◆ **Exercise prompt**
Could you filter the records below down to the lines that include the word "will"?

◆ **Input records**
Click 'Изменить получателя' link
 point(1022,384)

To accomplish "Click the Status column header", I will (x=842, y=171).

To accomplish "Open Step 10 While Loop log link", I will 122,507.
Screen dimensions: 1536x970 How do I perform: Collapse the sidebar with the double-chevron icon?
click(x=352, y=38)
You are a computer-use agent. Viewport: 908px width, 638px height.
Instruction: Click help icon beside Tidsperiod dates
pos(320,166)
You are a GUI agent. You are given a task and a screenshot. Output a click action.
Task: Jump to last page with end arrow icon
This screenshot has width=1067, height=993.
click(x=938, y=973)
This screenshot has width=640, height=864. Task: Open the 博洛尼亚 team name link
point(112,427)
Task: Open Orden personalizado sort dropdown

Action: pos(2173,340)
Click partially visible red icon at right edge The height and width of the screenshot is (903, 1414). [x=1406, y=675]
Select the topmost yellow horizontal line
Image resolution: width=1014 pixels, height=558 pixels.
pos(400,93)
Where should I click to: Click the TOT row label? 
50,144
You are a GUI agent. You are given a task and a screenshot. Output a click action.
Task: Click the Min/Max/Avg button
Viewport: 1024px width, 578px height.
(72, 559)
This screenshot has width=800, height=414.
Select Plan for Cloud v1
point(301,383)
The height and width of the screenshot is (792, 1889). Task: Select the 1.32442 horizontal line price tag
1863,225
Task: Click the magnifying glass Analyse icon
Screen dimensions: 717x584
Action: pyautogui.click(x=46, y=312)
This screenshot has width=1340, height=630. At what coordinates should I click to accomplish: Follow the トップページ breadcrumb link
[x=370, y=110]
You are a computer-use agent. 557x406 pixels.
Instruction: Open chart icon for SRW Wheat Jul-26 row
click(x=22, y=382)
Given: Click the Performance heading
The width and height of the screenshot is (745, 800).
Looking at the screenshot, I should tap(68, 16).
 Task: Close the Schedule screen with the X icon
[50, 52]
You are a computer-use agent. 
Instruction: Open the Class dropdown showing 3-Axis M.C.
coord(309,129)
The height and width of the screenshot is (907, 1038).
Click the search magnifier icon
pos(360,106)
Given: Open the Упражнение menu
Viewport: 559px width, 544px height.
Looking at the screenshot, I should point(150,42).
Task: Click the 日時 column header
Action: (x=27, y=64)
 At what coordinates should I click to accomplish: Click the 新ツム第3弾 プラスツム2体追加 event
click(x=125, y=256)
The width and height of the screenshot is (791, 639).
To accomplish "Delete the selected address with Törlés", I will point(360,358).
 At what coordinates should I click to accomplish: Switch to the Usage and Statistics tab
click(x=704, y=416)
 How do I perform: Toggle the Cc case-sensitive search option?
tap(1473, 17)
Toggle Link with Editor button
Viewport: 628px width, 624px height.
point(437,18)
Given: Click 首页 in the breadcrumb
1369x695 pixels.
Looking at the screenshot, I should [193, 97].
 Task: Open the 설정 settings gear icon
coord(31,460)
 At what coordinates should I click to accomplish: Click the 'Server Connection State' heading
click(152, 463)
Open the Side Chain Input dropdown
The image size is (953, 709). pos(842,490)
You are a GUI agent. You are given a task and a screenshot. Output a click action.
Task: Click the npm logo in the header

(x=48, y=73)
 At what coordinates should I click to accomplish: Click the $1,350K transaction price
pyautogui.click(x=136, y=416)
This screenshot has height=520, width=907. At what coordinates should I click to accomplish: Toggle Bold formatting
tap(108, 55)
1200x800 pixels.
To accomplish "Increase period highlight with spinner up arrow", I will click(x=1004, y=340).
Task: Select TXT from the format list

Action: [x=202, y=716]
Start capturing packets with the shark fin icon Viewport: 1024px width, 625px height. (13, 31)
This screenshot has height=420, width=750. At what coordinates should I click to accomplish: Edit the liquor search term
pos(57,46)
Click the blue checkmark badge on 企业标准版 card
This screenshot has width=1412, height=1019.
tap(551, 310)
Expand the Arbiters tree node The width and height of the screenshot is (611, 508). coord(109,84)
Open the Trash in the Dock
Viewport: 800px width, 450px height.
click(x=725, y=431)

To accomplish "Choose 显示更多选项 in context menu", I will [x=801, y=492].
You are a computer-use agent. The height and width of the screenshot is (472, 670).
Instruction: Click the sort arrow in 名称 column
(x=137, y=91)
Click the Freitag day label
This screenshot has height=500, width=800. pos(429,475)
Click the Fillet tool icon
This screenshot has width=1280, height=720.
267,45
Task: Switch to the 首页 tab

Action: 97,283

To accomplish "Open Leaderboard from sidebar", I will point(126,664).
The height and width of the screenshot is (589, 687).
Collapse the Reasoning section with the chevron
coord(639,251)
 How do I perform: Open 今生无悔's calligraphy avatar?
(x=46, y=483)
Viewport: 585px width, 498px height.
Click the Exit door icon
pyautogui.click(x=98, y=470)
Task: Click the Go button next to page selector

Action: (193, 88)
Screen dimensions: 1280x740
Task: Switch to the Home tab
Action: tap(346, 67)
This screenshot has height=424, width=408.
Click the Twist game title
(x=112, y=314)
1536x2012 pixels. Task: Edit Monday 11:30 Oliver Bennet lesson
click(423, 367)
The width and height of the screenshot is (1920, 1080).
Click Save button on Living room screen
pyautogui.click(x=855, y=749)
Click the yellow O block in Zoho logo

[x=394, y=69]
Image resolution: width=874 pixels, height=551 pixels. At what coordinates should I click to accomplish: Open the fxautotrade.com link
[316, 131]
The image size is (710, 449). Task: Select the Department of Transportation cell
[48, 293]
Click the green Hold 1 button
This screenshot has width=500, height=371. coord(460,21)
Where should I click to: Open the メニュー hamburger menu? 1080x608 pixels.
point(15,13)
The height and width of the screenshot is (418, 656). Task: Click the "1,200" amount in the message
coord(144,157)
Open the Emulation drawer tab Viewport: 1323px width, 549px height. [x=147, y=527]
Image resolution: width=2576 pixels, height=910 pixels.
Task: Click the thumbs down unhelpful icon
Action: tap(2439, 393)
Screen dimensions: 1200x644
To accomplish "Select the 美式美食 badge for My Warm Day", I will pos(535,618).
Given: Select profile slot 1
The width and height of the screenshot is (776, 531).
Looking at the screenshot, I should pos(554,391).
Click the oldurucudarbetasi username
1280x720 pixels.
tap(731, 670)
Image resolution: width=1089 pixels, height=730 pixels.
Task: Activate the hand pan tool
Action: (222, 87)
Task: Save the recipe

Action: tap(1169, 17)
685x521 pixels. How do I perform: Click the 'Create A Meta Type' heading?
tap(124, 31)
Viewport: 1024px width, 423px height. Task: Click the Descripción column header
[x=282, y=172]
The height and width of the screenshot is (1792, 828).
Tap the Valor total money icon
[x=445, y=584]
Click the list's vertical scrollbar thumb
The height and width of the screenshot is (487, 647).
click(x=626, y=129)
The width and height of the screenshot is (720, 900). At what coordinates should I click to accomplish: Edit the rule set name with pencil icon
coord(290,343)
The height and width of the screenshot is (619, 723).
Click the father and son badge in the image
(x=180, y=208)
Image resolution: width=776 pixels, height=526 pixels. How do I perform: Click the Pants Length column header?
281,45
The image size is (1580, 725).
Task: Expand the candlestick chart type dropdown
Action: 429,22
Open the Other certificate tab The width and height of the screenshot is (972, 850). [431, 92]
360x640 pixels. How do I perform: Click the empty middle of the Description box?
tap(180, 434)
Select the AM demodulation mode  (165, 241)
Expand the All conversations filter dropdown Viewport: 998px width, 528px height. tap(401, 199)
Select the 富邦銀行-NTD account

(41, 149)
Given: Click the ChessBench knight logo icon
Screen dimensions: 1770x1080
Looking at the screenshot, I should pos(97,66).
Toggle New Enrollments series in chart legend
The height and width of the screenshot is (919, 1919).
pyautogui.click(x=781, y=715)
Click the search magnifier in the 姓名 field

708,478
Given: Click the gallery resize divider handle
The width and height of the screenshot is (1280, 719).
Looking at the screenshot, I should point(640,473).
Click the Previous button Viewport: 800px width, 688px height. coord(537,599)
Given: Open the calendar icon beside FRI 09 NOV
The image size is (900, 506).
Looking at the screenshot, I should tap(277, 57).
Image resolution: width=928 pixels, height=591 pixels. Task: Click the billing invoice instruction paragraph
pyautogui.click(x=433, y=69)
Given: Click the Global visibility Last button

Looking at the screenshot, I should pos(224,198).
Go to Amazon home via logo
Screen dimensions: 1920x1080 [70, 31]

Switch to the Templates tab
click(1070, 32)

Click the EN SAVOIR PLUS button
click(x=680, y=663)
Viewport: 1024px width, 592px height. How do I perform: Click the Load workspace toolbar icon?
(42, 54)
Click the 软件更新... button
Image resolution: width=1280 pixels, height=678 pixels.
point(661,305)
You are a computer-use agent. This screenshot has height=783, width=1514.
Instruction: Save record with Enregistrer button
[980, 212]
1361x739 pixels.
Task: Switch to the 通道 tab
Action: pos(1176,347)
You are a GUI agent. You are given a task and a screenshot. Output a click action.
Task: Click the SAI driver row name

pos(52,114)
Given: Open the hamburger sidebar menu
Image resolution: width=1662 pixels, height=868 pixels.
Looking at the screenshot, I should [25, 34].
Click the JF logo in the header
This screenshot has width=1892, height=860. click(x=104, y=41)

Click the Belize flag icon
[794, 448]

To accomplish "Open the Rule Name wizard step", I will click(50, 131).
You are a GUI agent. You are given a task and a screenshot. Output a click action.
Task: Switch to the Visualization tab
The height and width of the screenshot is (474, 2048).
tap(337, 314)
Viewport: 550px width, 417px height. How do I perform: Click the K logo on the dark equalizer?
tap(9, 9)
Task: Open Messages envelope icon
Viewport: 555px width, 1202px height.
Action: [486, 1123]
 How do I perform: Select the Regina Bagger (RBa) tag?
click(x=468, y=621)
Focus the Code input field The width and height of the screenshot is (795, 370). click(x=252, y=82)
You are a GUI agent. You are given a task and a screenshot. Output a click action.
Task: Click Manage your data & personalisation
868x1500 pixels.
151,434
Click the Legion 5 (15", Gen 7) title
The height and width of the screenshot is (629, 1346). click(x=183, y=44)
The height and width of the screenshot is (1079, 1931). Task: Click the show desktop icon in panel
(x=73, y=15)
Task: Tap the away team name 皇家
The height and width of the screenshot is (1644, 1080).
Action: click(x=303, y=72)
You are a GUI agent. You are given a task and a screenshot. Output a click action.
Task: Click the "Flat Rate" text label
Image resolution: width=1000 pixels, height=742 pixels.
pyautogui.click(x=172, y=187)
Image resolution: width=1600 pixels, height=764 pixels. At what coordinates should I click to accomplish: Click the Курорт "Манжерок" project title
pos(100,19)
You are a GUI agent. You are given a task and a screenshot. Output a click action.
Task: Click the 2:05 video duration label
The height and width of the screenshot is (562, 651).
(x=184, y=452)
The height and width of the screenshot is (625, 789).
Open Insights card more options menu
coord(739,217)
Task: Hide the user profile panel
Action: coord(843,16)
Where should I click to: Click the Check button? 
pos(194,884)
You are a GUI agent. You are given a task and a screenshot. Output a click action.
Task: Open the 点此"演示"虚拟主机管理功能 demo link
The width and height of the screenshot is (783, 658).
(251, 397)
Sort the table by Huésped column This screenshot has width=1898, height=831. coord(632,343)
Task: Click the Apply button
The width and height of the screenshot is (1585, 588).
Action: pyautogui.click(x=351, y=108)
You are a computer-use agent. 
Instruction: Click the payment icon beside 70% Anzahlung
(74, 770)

◆ **Solution to this problem**
To accomplish "Click the Status column header", I will (x=842, y=171).
To accomplish "Open Step 10 While Loop log link", I will 122,507.
To accomplish "Delete the selected address with Törlés", I will point(360,358).
To accomplish "Increase period highlight with spinner up arrow", I will click(x=1004, y=340).
To accomplish "Choose 显示更多选项 in context menu", I will [x=801, y=492].
To accomplish "Open Leaderboard from sidebar", I will point(126,664).
To accomplish "Select the 美式美食 badge for My Warm Day", I will pos(535,618).
To accomplish "Open the Rule Name wizard step", I will click(50, 131).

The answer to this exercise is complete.